**PROBLEM TO SOLVE**
Of all the entries below, retype only the lines from the one with "The height and width of the screenshot is (1449, 2576)." through the one with "This screenshot has width=2431, height=599.", exactly as they appear.

**PROVIDED DATA**
§

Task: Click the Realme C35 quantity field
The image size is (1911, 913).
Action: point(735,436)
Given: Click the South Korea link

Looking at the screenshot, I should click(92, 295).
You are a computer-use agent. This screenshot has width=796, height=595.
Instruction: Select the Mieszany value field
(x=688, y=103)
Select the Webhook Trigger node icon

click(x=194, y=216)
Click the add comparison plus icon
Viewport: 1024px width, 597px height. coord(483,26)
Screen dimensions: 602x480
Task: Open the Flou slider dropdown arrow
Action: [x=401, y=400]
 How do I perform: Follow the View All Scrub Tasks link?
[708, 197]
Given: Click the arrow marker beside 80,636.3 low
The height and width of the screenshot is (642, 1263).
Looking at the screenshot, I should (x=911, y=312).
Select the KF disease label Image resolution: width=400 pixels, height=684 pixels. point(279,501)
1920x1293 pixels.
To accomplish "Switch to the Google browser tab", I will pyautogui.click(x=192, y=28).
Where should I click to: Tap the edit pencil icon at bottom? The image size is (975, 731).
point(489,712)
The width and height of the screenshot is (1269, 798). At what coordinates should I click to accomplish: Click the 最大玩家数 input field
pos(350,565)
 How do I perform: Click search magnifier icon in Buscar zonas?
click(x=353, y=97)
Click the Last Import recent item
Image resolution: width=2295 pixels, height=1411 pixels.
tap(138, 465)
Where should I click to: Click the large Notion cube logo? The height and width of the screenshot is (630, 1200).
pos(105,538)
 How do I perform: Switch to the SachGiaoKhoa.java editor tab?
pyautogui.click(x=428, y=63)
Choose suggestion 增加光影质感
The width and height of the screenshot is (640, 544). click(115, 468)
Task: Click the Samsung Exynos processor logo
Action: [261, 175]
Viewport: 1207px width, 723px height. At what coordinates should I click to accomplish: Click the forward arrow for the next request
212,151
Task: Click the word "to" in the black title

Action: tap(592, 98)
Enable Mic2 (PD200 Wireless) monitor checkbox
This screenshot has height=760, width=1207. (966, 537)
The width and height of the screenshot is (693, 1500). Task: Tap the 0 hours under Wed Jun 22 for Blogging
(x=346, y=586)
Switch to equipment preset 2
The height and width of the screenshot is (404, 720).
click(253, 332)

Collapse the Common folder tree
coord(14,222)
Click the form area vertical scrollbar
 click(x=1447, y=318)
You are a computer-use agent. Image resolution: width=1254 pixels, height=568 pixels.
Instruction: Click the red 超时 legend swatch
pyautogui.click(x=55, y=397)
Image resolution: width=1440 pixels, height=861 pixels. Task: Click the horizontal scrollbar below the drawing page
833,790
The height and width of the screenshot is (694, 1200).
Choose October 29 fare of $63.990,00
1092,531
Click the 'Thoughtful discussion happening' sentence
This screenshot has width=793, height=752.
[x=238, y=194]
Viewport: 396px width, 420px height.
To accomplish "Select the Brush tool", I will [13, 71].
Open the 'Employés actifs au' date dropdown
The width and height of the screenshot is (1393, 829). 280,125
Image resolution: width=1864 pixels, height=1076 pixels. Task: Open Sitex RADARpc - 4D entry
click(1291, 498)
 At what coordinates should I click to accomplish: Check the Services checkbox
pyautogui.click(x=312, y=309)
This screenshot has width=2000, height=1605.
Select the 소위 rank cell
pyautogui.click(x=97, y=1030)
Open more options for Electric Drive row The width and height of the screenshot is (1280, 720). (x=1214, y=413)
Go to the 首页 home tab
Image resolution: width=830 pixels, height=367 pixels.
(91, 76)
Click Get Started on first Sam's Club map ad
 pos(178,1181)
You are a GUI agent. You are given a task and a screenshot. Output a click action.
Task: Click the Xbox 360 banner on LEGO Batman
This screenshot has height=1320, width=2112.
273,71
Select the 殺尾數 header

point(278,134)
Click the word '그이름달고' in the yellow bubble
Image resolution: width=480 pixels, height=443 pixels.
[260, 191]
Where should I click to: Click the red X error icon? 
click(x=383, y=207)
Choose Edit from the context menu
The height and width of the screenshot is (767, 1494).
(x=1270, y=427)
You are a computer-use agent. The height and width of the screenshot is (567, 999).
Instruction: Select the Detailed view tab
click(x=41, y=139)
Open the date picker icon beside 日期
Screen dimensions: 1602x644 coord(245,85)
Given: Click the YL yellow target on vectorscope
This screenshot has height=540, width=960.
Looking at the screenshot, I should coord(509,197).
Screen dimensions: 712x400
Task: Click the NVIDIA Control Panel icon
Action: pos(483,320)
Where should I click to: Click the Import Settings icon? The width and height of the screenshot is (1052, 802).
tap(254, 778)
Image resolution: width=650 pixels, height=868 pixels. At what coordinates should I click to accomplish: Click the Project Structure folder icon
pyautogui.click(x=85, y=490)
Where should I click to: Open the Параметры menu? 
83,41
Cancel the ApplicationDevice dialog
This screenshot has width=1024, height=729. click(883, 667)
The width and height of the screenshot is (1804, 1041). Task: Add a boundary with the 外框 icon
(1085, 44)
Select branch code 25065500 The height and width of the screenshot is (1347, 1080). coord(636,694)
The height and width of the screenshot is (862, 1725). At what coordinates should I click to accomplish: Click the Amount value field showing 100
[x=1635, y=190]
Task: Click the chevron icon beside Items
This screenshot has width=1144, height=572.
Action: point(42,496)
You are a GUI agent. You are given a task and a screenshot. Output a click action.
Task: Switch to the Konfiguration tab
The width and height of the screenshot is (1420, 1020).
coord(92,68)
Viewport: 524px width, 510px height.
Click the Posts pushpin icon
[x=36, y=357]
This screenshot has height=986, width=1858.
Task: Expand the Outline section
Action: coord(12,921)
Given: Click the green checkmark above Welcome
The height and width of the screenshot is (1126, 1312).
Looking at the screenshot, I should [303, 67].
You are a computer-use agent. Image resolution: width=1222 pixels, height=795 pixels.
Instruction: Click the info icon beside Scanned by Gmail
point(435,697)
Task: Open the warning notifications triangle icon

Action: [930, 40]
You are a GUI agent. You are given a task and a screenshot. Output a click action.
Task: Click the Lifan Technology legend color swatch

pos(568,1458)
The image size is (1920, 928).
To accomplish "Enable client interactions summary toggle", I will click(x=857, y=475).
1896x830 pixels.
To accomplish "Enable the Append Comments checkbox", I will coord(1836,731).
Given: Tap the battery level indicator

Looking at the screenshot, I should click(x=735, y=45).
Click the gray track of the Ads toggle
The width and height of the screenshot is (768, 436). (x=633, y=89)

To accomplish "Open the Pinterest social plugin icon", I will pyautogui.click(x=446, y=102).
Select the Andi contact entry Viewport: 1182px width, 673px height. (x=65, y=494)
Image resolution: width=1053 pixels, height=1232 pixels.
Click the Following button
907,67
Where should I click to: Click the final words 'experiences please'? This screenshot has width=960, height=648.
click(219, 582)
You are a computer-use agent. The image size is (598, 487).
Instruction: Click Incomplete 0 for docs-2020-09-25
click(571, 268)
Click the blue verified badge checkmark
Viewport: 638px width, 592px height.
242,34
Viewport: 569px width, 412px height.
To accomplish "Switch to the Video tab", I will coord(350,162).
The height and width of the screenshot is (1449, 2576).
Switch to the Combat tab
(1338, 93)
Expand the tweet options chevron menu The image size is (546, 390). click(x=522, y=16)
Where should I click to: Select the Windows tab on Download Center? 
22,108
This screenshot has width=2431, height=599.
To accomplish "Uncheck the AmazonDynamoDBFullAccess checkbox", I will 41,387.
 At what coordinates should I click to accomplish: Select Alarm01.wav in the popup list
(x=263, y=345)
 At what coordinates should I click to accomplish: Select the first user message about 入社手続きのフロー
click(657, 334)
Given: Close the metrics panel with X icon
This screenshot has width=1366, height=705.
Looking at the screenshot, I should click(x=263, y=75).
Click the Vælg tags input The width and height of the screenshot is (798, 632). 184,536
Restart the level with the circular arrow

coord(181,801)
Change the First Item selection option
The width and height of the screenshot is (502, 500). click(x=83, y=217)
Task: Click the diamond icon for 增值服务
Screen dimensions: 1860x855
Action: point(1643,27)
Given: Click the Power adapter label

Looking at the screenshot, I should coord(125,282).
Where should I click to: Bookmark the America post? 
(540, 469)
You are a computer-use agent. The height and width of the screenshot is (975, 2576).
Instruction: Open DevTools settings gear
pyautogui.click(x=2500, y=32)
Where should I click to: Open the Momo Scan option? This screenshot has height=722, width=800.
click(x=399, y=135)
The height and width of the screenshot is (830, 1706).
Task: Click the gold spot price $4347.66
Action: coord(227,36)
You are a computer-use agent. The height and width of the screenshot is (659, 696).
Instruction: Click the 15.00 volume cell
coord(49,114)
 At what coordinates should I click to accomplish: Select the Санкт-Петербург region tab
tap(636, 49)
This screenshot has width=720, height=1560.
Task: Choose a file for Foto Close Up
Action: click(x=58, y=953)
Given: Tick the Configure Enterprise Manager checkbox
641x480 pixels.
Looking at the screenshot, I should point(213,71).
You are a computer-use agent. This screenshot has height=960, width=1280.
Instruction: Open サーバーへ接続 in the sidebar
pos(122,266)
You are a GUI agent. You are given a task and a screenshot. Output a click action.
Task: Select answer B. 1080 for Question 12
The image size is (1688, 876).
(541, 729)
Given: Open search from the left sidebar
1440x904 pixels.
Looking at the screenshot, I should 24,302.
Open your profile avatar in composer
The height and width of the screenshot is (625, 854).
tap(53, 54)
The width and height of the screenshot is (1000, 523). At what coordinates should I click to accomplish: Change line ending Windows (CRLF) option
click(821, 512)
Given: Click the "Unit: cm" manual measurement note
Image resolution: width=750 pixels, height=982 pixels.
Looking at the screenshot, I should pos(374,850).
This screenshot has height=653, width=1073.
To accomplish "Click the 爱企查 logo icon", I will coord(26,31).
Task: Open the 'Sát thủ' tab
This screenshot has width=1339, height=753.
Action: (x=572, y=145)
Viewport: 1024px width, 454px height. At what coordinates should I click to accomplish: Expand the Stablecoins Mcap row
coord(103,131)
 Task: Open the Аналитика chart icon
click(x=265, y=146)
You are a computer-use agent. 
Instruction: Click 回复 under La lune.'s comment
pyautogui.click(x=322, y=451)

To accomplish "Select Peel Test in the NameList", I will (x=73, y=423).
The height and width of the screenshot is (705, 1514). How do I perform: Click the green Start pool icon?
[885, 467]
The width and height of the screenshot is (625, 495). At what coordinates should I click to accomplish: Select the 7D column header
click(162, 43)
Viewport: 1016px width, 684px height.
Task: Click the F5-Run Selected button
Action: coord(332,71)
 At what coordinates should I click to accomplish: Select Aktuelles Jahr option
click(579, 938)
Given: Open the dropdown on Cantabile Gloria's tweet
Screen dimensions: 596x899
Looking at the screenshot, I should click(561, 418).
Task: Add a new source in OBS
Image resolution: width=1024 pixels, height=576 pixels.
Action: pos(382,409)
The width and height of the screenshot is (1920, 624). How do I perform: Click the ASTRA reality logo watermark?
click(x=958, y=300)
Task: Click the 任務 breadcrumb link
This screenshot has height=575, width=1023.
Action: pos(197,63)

§

**THE ANSWER**
The height and width of the screenshot is (1449, 2576).
Switch to the Combat tab
(1338, 93)
Expand the tweet options chevron menu The image size is (546, 390). click(x=522, y=16)
Where should I click to: Select the Windows tab on Download Center? 
22,108
This screenshot has width=2431, height=599.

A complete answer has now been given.